WHAT YOU WILL DO
Leave the pictures out and quote only the lines from the one with "Viewport: 2576px width, 1394px" down to the end of the listing below.

SOURCE INFORMATION
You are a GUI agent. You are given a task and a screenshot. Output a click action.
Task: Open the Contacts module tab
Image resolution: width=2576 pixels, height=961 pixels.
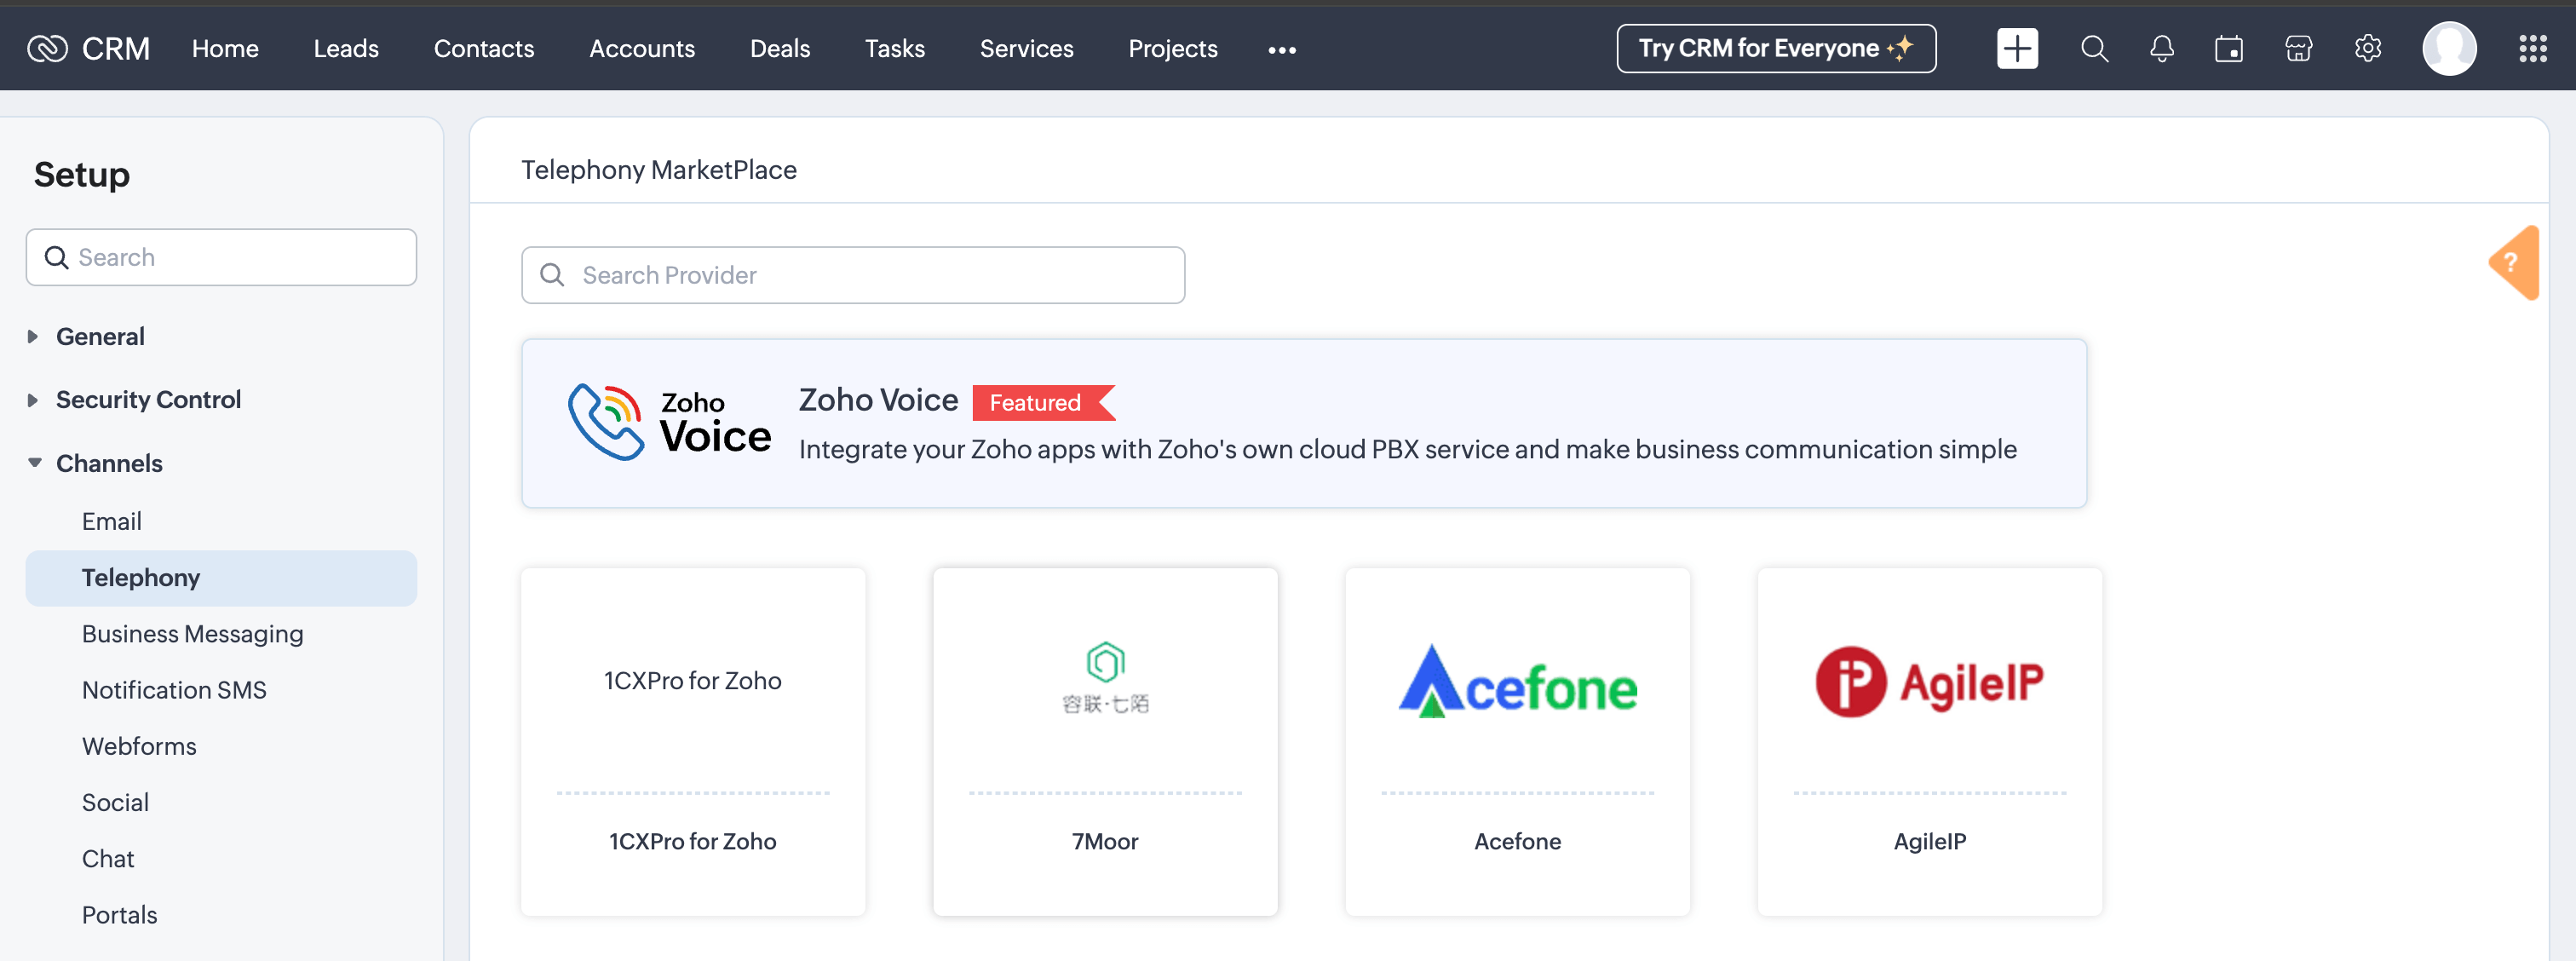(x=483, y=48)
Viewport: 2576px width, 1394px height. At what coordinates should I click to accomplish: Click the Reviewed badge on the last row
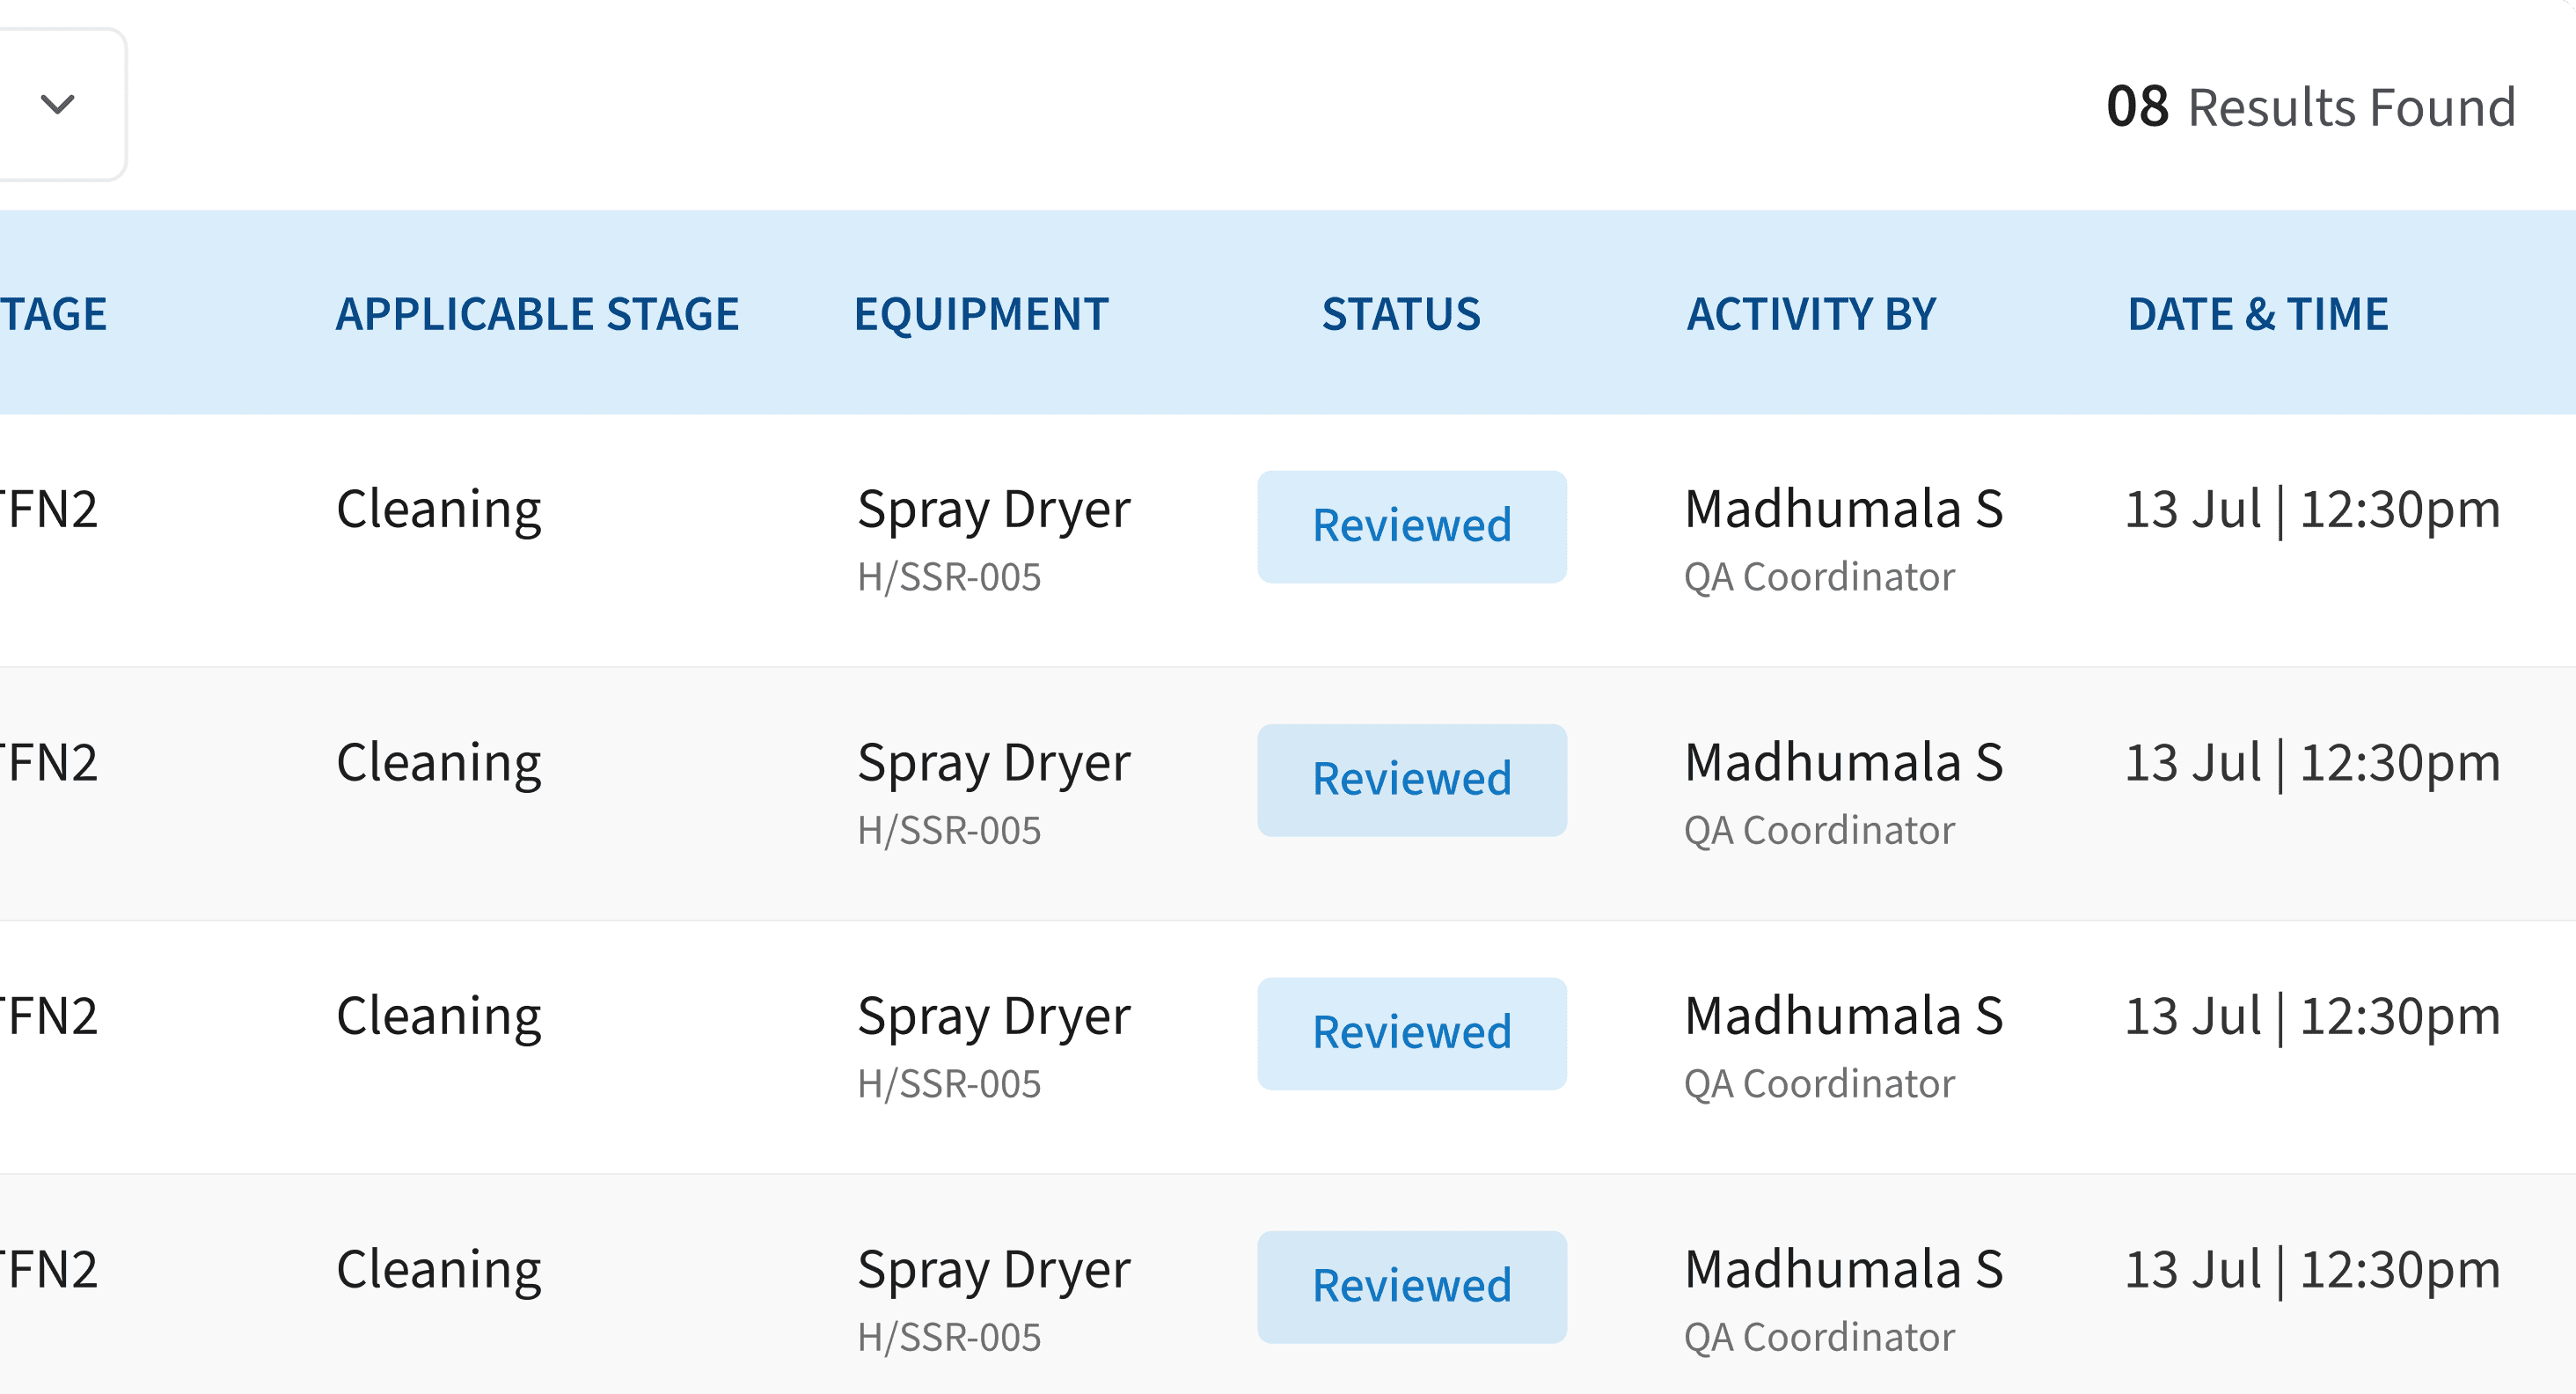click(1411, 1287)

SOLUTION TO THE PROBLEM
Viewport: 2576px width, 1394px height. At what coordinates should I click to accomplish: Click the Reviewed badge on the last row
click(1411, 1287)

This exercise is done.